### Conjunto de tareas
(1) Actualiza el fragmento del texto dado desde "Lo primero sería, supongo, justificar" hasta "disculpas por ello.", ambos incluidos, y pon "Provenza" donde dice "Occitania".
(2) Según el texto dado, ¿durante cuánto tiempo tuvo la profesión al autor alejado del blog? Responde brevemente, por favor.

### Texto dado
Lo primero sería, supongo, justificar la dilatada ausencia del humilde creador de este blog en el mismo, pues se hace fácil pensar –y me incluyo entre los malpensadores– al encontrar un blog abandonado durante tantas semanas que el autor se ha cansado de él encontrando algo mejor que hacer o que la razó, que dirían los compadres troveros de Occitania, o motivo de existir se ha esfumado o ha menguado tanto que ya no le compensa el seguir con esto de darle a las teclas a través de un blog. Ni uno ni lo otro, que nadie se asuste, tan sólo ha ocurrido que la profesión de uno (que en el fondo es la que le da de comer y la pecunia todo lo puede) lo ha tenido atrapado de más durante dos meses y pico y alejado de plumas y tinteros digitales. Lo segundo, ergo, que sea pedir disculpas por ello.
Recalando ahora por feudo de novedades me temo que tampoco tengo muchas ni buenas que ofrecer. Por supuesto pese al mayor número de horas de trabajo remunerado he conseguido robar de aquí y allá algo de tiempo para seguir con el paso a limpio de la novela, y en el momento de escribir este artículo se va agotando ya el capítulo VIII y el IX teme ya por lo que pueda durar. Según el primer calendario que me propuse (¿pero quién llega a seguir en verdad un calendario?) la cosa debería andar ya por el capítulo XIV o XV así que por desgracia (mi bienestar financiero seguramente opinará de otro modo) el paso a limpio y versión final se retrasarán al menos un par de meses. No obstante ya estoy otra vez ávido de letras, así que algo de suerte mediante creo que seré capaz de mantener un buen ritmo de aquí al verano y durante éste, esperando dejarlo todo más que finiquitado para el equinoccio de otoño. Título incluido, ya que si bien es lo último que se pone siempre va surgiendo alguno mientras se escribe y, por el momento, para un humilde autor sigue siendo res incognita. Mi querida revisora se ve capaz de ponerle uno cuando acabe de leerlo y suelen dársele bien estas cosas, así que de momento no me preocupa.

### Extracto de datos
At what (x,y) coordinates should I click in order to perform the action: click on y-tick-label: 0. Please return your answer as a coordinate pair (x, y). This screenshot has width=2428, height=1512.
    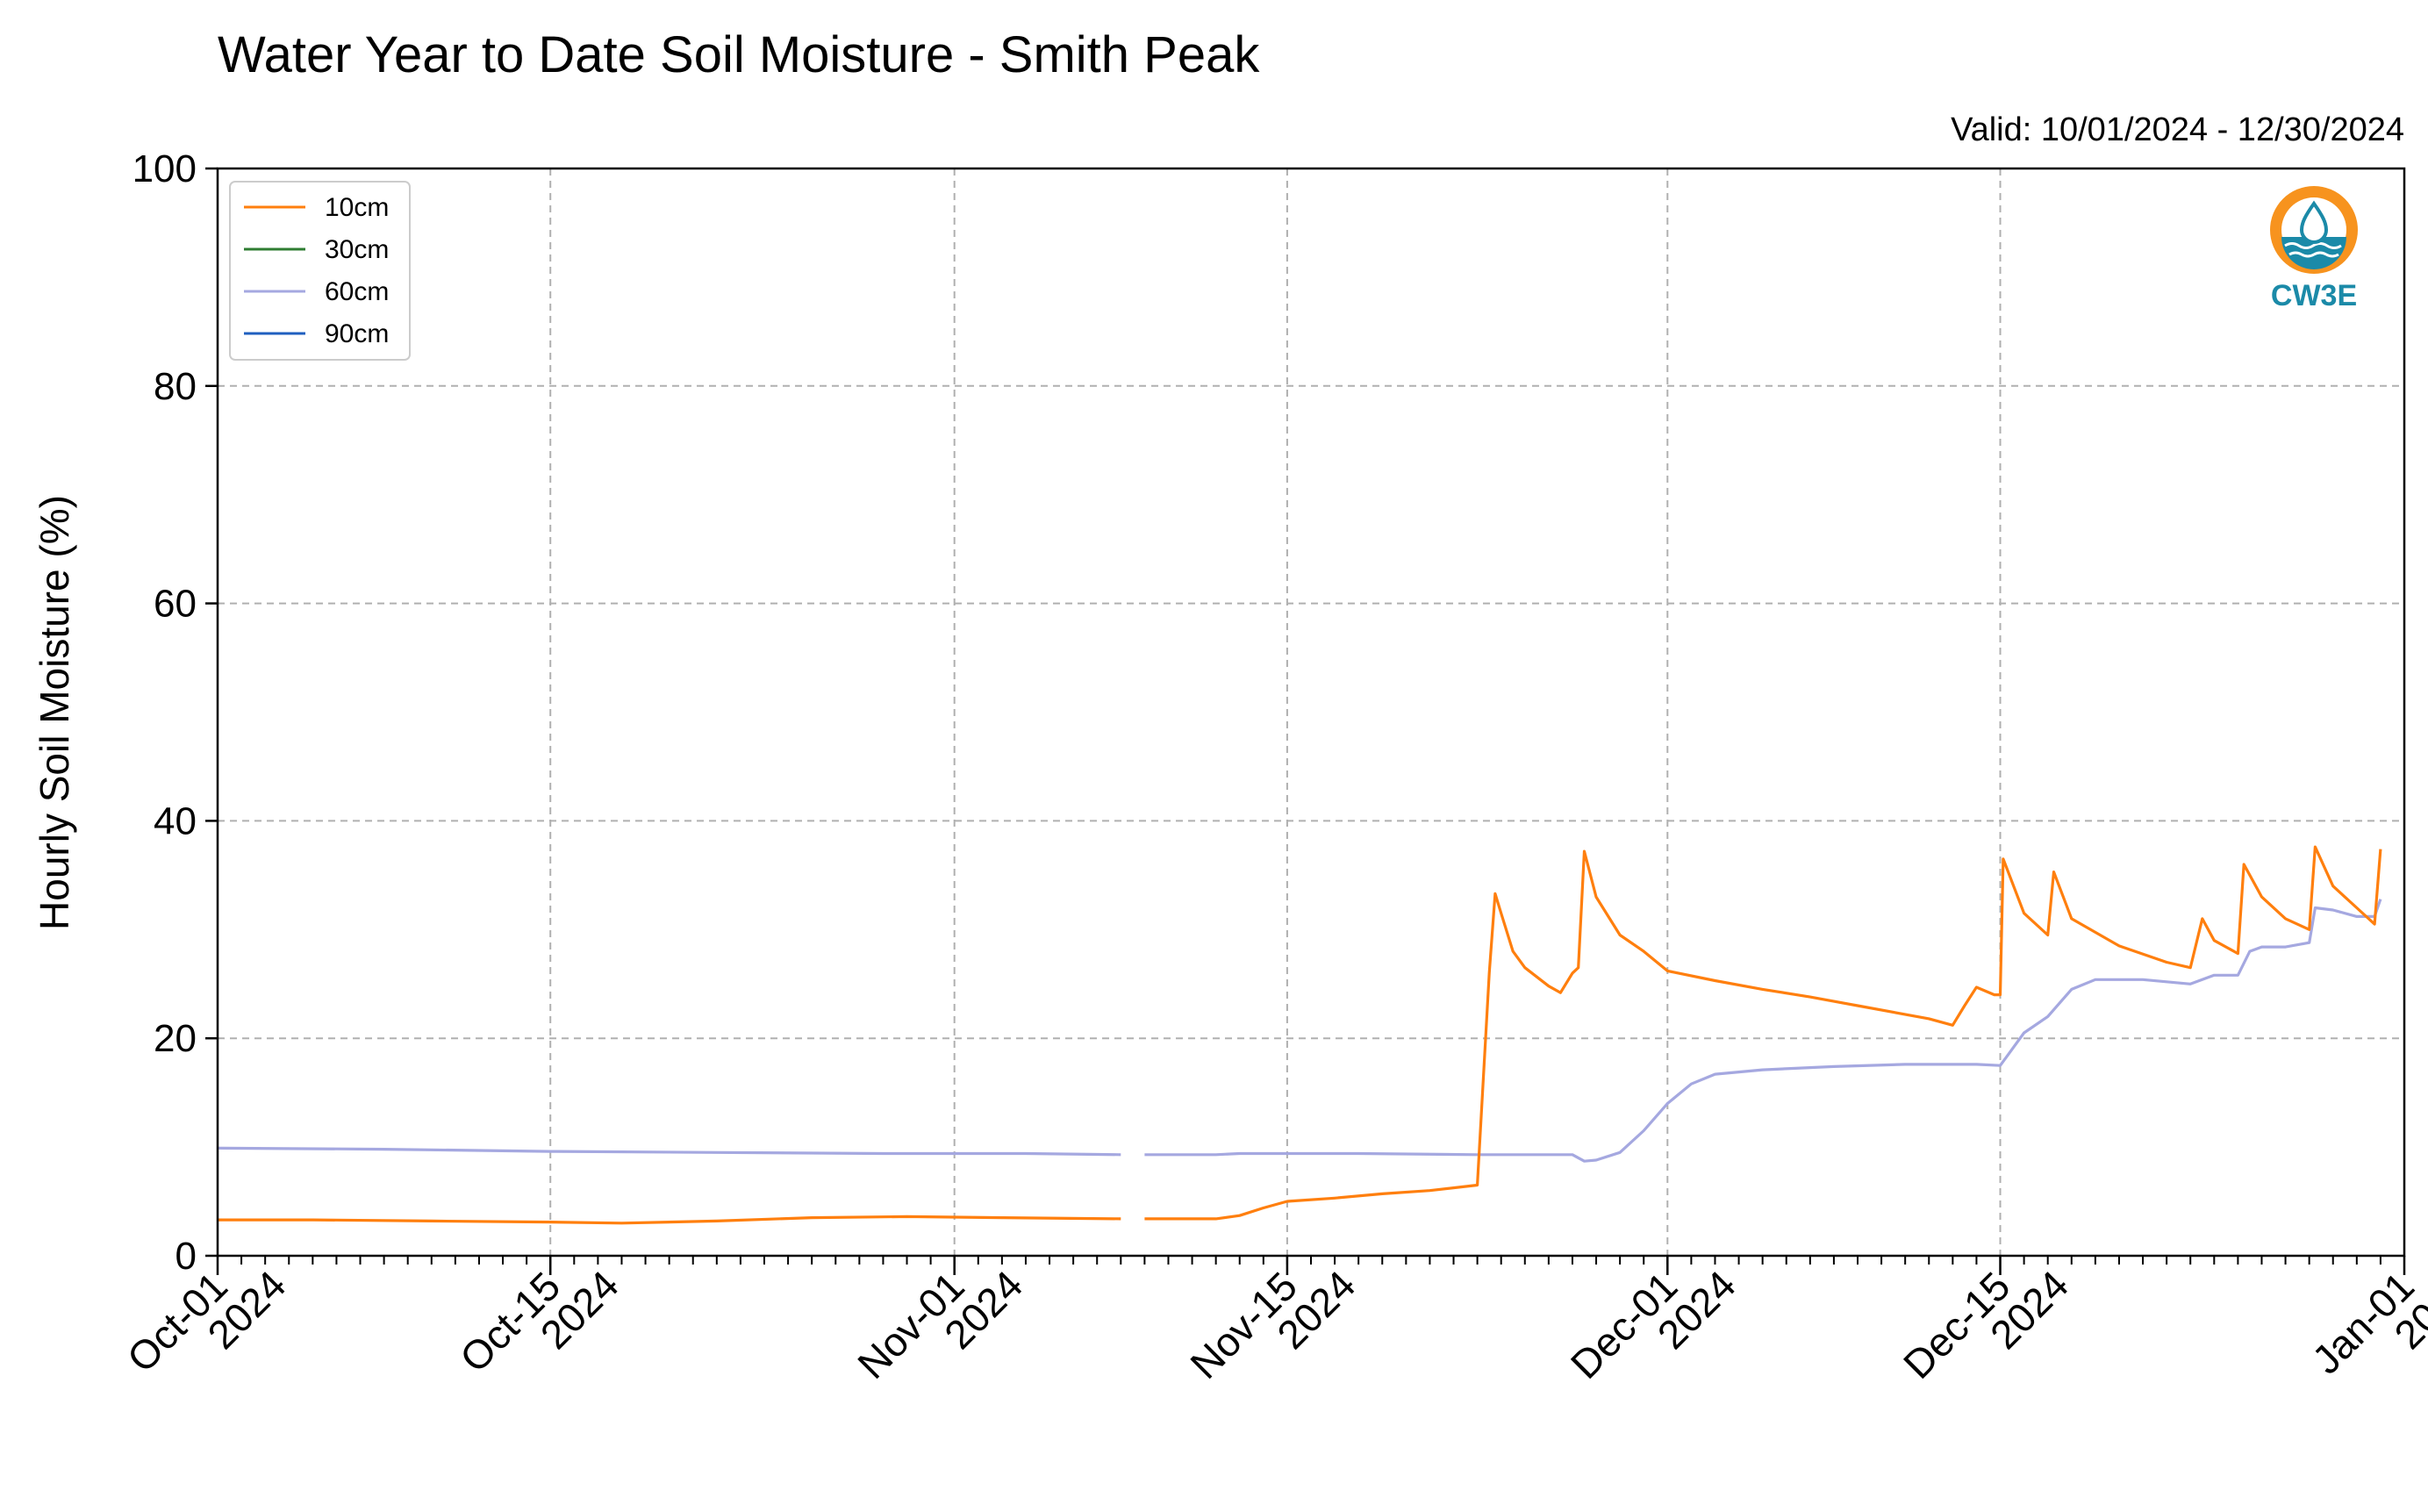
    Looking at the image, I should click on (186, 1257).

### Respuestas por tarea
(1)
Lo primero sería, supongo, justificar la dilatada ausencia del humilde creador de este blog en el mismo, pues se hace fácil pensar –y me incluyo entre los malpensadores– al encontrar un blog abandonado durante tantas semanas que el autor se ha cansado de él encontrando algo mejor que hacer o que la razó, que dirían los compadres troveros de Provenza, o motivo de existir se ha esfumado o ha menguado tanto que ya no le compensa el seguir con esto de darle a las teclas a través de un blog. Ni uno ni lo otro, que nadie se asuste, tan sólo ha ocurrido que la profesión de uno (que en el fondo es la que le da de comer y la pecunia todo lo puede) lo ha tenido atrapado de más durante dos meses y pico y alejado de plumas y tinteros digitales. Lo segundo, ergo, que sea pedir disculpas por ello.

(2) Durante dos meses y pico.